README

To ensure the format of this archive works for you, please download and inspect at least the first manifest file -- and preferably the first manifest and the associated .tar.xz

1.7M manifest_0000000000_0000100000.tsv.xz

212M data_0000000000_0000100000.tar.xz

cdd582ea4b95ec9d9a48d8e75e67464c  data_0000000000_0000100000.tar.xz
b1255acf700c74af04a82e199c2b3aee  manifest_0000000000_0000100000.tsv.xz

Total Size

The archive currently consists of 830 individual segments totalling roughly 274G of data while compressed.

Manifest Format

All manifest files are TSV files. Their names follow a common format of: manifest_${start}_${end}.tsv.xz . The manifest and corresponding archive will contain requests with ids in [$start, $end).

The first line contains a header:

id timestamp url length md5
id
Nondecreasing integer primary key for web requests.
timestamp
Unix timestamp of roughly when the request was made. Not necessarilly monotonically increasing due to clock skew amongst nodes and backfilled requests.
url
URL.
length
Length in bytes of the UTF-8 encoded response. If the original response could not be cleanly round-tripped through UTF-8 it is not included in the resulting archive.
md5
md5 hash of the response.

The manifest files can be used to locate requests for a specific url without extracting every archive, or similarly, to locate the most recent version of a url if more than one request for it is present.

Master Manifest

A master manifest containing data about all data and other manifest files is also available (please note this is the hash as of 2020-09-23):

108K master_manifest.tsv

cfc2cc827cae6c04ce77dcaaf57762f6  master_manifest.tsv

The first line contains a header:

file_name type range_start range_end size md5
file_name
Name of data or manifest file.
type
Single character indicating the type of the file:
d
Data file
m
Manifest file
range_start
Start of half-open included web requests: [start, end)
range_end
End of half-open included web requests: [start, end)
size
Length in bytes of the corresponding file.
md5
md5 hash of the corresponding file.

Archive Format

All archives are .tar.xz files. They follow the same naming scheme as the manifest files. In addition, the corresponding manifest is also always the first entry in the tar.

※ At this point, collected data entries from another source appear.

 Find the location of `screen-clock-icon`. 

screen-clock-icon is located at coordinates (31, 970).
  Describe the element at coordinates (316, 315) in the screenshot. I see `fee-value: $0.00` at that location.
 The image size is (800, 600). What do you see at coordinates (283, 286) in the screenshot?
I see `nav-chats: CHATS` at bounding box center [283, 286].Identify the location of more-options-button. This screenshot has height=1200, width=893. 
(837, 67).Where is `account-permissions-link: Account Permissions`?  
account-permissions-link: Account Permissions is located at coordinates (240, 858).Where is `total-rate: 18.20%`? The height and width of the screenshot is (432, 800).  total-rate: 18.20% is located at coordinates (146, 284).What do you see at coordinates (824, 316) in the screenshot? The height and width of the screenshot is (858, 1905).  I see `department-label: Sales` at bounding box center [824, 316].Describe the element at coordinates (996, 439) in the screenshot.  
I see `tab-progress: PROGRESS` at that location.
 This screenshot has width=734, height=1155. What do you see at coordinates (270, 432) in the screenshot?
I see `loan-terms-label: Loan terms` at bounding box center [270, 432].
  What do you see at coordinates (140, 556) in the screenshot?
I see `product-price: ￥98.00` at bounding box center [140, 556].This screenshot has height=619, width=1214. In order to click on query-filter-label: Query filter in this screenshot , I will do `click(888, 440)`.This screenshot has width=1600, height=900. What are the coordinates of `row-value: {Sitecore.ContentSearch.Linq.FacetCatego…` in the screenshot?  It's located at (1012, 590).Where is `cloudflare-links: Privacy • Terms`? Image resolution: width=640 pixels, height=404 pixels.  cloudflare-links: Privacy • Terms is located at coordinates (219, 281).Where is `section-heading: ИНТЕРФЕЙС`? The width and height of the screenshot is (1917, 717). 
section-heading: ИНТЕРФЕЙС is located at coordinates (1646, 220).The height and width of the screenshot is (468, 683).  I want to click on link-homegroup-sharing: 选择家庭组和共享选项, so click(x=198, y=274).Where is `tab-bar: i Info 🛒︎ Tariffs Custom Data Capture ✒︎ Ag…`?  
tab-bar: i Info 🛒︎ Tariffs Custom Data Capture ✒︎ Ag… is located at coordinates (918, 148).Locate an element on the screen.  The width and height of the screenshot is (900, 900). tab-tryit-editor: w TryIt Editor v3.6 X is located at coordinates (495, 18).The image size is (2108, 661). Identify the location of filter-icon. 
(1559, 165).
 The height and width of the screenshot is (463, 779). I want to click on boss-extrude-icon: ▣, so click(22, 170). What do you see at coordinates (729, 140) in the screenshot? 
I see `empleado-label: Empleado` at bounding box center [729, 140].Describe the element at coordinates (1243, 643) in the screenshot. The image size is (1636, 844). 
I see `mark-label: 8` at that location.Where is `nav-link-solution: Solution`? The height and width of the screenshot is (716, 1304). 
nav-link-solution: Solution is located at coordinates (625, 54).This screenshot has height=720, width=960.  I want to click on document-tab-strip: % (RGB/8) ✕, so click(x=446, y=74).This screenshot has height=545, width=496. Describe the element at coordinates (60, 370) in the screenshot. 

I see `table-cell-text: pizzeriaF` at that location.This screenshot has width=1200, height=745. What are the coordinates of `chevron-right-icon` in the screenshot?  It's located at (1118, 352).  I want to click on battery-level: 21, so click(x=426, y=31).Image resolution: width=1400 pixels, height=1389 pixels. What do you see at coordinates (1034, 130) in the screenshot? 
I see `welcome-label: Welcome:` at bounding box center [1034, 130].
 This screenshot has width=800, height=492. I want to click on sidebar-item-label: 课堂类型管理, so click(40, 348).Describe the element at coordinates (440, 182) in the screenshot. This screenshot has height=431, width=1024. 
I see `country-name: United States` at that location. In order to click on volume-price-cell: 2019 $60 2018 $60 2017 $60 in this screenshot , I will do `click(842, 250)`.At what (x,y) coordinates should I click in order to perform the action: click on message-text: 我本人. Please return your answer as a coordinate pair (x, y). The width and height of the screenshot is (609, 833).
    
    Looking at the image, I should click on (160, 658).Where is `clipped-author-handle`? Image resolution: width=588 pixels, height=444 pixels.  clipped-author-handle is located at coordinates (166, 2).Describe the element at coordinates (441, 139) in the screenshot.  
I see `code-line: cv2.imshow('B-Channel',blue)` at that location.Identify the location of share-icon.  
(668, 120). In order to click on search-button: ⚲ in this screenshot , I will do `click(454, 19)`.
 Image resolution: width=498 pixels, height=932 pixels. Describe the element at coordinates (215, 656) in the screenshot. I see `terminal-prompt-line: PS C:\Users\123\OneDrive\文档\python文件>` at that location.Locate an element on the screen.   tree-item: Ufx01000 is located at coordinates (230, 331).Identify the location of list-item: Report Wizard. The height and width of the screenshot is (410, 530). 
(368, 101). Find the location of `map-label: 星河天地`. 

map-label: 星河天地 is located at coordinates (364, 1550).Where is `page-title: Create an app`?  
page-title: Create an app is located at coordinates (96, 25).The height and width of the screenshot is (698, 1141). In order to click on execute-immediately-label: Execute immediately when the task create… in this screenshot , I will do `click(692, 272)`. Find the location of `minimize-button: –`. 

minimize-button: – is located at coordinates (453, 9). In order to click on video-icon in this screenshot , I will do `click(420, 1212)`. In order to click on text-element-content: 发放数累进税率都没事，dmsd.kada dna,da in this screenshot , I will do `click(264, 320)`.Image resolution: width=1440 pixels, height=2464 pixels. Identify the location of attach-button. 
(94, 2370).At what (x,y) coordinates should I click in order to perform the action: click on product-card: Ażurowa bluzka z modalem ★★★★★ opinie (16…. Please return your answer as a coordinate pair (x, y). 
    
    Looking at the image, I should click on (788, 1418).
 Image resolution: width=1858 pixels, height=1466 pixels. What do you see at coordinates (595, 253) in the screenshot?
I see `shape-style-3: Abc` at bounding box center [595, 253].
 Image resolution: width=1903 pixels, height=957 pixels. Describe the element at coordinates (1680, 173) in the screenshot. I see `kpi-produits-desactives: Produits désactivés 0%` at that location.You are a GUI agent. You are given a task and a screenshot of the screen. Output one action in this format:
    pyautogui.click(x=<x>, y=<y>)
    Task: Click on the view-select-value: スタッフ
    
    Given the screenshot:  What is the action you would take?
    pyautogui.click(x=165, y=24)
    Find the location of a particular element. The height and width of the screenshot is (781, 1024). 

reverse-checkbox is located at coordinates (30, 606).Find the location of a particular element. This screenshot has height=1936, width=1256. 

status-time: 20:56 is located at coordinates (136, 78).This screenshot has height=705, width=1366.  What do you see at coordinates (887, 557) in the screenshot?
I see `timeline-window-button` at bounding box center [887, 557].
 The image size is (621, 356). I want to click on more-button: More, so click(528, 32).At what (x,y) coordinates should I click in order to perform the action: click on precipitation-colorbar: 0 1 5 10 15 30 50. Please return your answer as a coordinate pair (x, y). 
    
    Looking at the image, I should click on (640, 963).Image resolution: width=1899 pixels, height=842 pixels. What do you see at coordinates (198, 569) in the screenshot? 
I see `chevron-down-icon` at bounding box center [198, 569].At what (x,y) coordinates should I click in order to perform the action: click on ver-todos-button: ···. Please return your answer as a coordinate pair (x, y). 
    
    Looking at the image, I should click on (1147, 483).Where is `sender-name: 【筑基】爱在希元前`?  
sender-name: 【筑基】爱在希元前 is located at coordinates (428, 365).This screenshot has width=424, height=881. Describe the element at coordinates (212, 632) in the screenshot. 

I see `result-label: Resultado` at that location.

The remaining entries are all HTML files named ${id}.html. The first \n terminated line is an abbreviated header so they can be used independently of the manifest files. The header has the form:

<!-- ${timestamp} ${url} -->

(note: this line is also tab separated for ease of processing)

Please refer to the manifest format definition if the field names are not self explanatory.

The remainder of the file is the best-effort original response. It may be \r\n or only \n terminated lines depending on which server responded to the initial request. For example, in the first archive ./2.html has \n terminated lines, while ./3.html has \r\n terminated lines.

Best-effort original response

Recent changes have altered the response format for some pages starting near id 68184762. The newer method of access currently necessitates the html to first be normalized by a browser capable of running javascript. This means that the markup is altered from the true source due to the browser:

and in some cases due to javascript that runs on the page:

The semantic meaning of the html is generally unchanged, so any consumer using css style selectors and a true html parser are likely unaffected.